Supplementary information to smooth the orthogonal transformation coefficients of the speech signal, vector quantization of the low-frequency component of the smoothed orthogonal transform coefficient vector quantization-obtained quantization indices, and the smoothed orthogonal transform coefficients when evaluated as based-out pitch highly signals on the evaluation result by evaluating the pattern of errors, increasing the number of bits of the quantization error in the scalar quantization method, evaluation and random signal based on the evaluation result If so, input coding information including low-frequency correction information obtained by scalar quantization of the vector quantization error by switching to reduce the value of the number of bits of quantization error in the scalar quantization method , Information separating means for separating the quantization index, the information of the scalar quantization method, the low-frequency correction information and the auxiliary information, respectively;
Vector inverse quantization means for vector inverse quantization of the quantization index separated by the information separation means and outputting orthogonal transform coefficients;
Scalar inverse quantization means for decoding low-frequency correction information separated by the information separation means based on information of the scalar quantization method;
Auxiliary information decoding means for decoding auxiliary information separated by the information separating means;
The low-frequency component of the orthogonal transform coefficient obtained by the vector inverse quantization means is corrected by the decoded low-frequency correction information, and the corrected orthogonal transform coefficient is smoothed based on the decoded auxiliary information Computing means for restoring to the previous state;
A speech decoding apparatus comprising: an inverse orthogonal transform unit that performs inverse orthogonal transform on the output of the computing unit from the frequency domain to the time domain to decode the speech signal.
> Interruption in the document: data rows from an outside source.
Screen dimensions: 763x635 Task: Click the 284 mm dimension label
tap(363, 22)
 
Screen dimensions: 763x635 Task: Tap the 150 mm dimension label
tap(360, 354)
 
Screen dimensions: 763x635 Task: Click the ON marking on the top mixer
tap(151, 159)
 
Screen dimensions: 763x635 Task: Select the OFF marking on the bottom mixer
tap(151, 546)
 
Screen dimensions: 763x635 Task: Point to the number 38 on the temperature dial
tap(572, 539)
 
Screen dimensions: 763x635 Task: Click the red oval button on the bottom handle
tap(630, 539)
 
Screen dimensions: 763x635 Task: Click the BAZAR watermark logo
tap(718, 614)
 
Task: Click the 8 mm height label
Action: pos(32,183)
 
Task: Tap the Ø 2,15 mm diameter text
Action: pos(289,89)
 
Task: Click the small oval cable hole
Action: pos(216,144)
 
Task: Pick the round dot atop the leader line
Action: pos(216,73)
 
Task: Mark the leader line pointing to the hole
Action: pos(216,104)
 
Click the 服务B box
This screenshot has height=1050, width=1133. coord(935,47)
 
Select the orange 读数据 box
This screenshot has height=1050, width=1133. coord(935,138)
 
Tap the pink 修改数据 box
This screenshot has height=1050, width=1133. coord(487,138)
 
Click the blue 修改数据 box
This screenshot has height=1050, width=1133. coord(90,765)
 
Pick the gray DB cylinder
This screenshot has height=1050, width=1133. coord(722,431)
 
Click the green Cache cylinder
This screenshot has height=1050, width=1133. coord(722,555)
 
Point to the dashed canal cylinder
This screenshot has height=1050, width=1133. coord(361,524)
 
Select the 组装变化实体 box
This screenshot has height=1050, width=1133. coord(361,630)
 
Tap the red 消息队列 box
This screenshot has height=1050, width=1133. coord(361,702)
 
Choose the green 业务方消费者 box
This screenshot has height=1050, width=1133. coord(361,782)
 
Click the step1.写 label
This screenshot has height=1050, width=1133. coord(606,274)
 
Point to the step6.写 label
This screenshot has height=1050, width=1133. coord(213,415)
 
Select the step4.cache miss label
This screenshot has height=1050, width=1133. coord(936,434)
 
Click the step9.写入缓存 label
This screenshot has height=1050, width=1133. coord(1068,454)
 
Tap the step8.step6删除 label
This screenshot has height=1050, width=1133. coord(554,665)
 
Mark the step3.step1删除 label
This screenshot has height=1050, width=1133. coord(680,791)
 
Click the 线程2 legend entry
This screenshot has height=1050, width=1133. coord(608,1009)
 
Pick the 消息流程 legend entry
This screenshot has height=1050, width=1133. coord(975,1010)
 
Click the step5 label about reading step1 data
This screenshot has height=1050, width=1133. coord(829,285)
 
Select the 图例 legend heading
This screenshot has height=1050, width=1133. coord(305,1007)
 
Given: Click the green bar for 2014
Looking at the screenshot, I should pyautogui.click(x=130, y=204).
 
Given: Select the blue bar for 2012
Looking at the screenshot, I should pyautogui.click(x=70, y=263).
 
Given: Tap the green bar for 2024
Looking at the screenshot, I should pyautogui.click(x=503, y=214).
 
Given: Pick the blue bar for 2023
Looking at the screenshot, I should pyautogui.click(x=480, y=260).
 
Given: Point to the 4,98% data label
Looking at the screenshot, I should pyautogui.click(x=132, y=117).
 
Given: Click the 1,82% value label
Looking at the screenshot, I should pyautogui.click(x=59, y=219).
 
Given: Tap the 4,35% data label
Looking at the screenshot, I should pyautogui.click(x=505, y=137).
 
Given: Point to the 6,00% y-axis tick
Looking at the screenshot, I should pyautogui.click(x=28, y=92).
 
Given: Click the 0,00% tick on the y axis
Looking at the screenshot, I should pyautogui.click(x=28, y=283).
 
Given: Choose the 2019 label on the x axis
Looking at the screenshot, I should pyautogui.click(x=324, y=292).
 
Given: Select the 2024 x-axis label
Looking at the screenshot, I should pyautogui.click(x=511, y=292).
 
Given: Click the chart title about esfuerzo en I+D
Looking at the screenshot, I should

The speech signal is orthogonally transformed from the time domain to the frequency domain for each predetermined interval to obtain an orthogonal transform coefficient, and the orthogonal transform coefficient is smoothed by the auxiliary information obtained by analyzing the speech signal. Vector quantization is performed on the orthogonal transform coefficient to obtain a quantization index, and a vector quantization error of the low-frequency component of the smoothed orthogonal transform coefficient is extracted, and the pattern of the extracted vector quantization error is evaluated. when evaluated as based-out pitch highly signals to the evaluation result, to increase the number of bits of the quantization error in the scalar quantization method, when evaluated as a random signal based on the evaluation result, the scalar quantization method switching so as to reduce the value of the number of bits of the quantization error scalar quantizing the vector quantization error to obtain a low-frequency correction information in the quantum Index, and the information of the scalar quantization method, the low-frequency correction information and the speech encoding process for output as the encoded output with auxiliary information,
The quantization index included in the encoded output output by the speech encoding process is vector-dequantized to decode the orthogonal transform coefficient, and the low-frequency correction information is converted based on the scalar quantization information. After decoding and correcting the low frequency component of the decoded orthogonal transform coefficient, the corrected orthogonal transform coefficient is restored to the state before smoothing based on the auxiliary information, and then inversely orthogonal from the frequency domain to the time domain A medium that stores a voice encoding / decoding program including: a voice decoding process that converts and decodes the voice signal.